(Pixel coordinate grounding data)
......
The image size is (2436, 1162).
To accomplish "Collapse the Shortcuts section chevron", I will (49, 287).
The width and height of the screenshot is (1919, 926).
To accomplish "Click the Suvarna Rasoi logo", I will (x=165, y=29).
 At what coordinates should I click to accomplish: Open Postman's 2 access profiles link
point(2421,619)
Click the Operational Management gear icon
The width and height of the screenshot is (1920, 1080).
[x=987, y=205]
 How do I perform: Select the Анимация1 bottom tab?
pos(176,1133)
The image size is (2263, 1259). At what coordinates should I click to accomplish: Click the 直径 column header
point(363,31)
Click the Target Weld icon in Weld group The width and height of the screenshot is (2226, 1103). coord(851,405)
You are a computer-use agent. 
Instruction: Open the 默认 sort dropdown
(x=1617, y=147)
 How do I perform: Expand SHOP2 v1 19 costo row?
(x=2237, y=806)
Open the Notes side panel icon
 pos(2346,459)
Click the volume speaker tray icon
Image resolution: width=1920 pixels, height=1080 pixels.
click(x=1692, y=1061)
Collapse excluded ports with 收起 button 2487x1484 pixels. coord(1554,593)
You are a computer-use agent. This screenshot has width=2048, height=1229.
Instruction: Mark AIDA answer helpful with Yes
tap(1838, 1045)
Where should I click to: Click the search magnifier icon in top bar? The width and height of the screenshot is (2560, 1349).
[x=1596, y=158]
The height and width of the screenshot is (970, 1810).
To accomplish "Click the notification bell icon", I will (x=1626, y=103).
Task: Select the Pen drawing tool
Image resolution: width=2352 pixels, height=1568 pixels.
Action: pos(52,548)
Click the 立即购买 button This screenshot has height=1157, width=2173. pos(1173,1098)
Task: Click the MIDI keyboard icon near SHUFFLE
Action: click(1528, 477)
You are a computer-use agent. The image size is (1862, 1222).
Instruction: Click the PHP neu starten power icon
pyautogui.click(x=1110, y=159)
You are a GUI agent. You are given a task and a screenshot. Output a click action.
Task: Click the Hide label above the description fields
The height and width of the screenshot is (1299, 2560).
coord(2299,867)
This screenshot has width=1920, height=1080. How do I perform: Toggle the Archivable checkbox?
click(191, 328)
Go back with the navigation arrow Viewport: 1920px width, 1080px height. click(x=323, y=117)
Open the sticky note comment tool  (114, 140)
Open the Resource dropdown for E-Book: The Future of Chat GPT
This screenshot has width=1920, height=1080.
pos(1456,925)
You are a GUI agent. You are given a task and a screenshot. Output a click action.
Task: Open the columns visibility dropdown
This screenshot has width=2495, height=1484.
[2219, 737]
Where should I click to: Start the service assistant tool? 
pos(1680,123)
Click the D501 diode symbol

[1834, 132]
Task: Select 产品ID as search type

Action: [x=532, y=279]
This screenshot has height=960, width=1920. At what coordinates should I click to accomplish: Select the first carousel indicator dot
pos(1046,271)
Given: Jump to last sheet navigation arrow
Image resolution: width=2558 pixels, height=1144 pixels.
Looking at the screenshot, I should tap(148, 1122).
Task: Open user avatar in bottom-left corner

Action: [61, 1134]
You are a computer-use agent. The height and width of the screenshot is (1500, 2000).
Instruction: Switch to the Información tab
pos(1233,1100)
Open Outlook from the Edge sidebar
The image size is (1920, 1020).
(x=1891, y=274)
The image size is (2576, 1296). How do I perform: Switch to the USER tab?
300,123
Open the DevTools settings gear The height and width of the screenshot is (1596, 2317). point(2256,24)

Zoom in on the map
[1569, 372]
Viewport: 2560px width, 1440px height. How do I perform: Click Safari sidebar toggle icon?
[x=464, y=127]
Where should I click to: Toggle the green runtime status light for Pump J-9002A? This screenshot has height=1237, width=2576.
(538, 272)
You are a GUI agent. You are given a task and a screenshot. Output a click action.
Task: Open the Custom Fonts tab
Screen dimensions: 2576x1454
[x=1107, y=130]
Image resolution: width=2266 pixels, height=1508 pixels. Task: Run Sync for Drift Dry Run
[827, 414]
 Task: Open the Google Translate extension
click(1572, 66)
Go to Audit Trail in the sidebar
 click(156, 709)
......
Reproduce all the records. Keep them exact, please.

## EXERCISE SOLUTION
The image size is (2436, 1162).
To accomplish "Collapse the Shortcuts section chevron", I will (49, 287).
The width and height of the screenshot is (1919, 926).
To accomplish "Click the Suvarna Rasoi logo", I will (x=165, y=29).
 At what coordinates should I click to accomplish: Open Postman's 2 access profiles link
point(2421,619)
Click the Operational Management gear icon
The width and height of the screenshot is (1920, 1080).
[x=987, y=205]
 How do I perform: Select the Анимация1 bottom tab?
pos(176,1133)
The image size is (2263, 1259). At what coordinates should I click to accomplish: Click the 直径 column header
point(363,31)
Click the Target Weld icon in Weld group The width and height of the screenshot is (2226, 1103). coord(851,405)
You are a computer-use agent. 
Instruction: Open the 默认 sort dropdown
(x=1617, y=147)
 How do I perform: Expand SHOP2 v1 19 costo row?
(x=2237, y=806)
Open the Notes side panel icon
 pos(2346,459)
Click the volume speaker tray icon
Image resolution: width=1920 pixels, height=1080 pixels.
click(x=1692, y=1061)
Collapse excluded ports with 收起 button 2487x1484 pixels. coord(1554,593)
You are a computer-use agent. This screenshot has width=2048, height=1229.
Instruction: Mark AIDA answer helpful with Yes
tap(1838, 1045)
Where should I click to: Click the search magnifier icon in top bar? The width and height of the screenshot is (2560, 1349).
[x=1596, y=158]
The height and width of the screenshot is (970, 1810).
To accomplish "Click the notification bell icon", I will (x=1626, y=103).
Task: Select the Pen drawing tool
Image resolution: width=2352 pixels, height=1568 pixels.
Action: pos(52,548)
Click the 立即购买 button This screenshot has height=1157, width=2173. pos(1173,1098)
Task: Click the MIDI keyboard icon near SHUFFLE
Action: click(1528, 477)
You are a computer-use agent. The image size is (1862, 1222).
Instruction: Click the PHP neu starten power icon
pyautogui.click(x=1110, y=159)
You are a GUI agent. You are given a task and a screenshot. Output a click action.
Task: Click the Hide label above the description fields
The height and width of the screenshot is (1299, 2560).
coord(2299,867)
This screenshot has width=1920, height=1080. How do I perform: Toggle the Archivable checkbox?
click(191, 328)
Go back with the navigation arrow Viewport: 1920px width, 1080px height. click(x=323, y=117)
Open the sticky note comment tool  (114, 140)
Open the Resource dropdown for E-Book: The Future of Chat GPT
This screenshot has width=1920, height=1080.
pos(1456,925)
You are a GUI agent. You are given a task and a screenshot. Output a click action.
Task: Open the columns visibility dropdown
This screenshot has width=2495, height=1484.
[2219, 737]
Where should I click to: Start the service assistant tool? 
pos(1680,123)
Click the D501 diode symbol

[1834, 132]
Task: Select 产品ID as search type

Action: [x=532, y=279]
This screenshot has height=960, width=1920. At what coordinates should I click to accomplish: Select the first carousel indicator dot
pos(1046,271)
Given: Jump to last sheet navigation arrow
Image resolution: width=2558 pixels, height=1144 pixels.
Looking at the screenshot, I should tap(148, 1122).
Task: Open user avatar in bottom-left corner

Action: [61, 1134]
You are a computer-use agent. The height and width of the screenshot is (1500, 2000).
Instruction: Switch to the Información tab
pos(1233,1100)
Open Outlook from the Edge sidebar
The image size is (1920, 1020).
(x=1891, y=274)
The image size is (2576, 1296). How do I perform: Switch to the USER tab?
300,123
Open the DevTools settings gear The height and width of the screenshot is (1596, 2317). point(2256,24)

Zoom in on the map
[1569, 372]
Viewport: 2560px width, 1440px height. How do I perform: Click Safari sidebar toggle icon?
[x=464, y=127]
Where should I click to: Toggle the green runtime status light for Pump J-9002A? This screenshot has height=1237, width=2576.
(538, 272)
You are a GUI agent. You are given a task and a screenshot. Output a click action.
Task: Open the Custom Fonts tab
Screen dimensions: 2576x1454
[x=1107, y=130]
Image resolution: width=2266 pixels, height=1508 pixels. Task: Run Sync for Drift Dry Run
[827, 414]
 Task: Open the Google Translate extension
click(1572, 66)
Go to Audit Trail in the sidebar
 click(156, 709)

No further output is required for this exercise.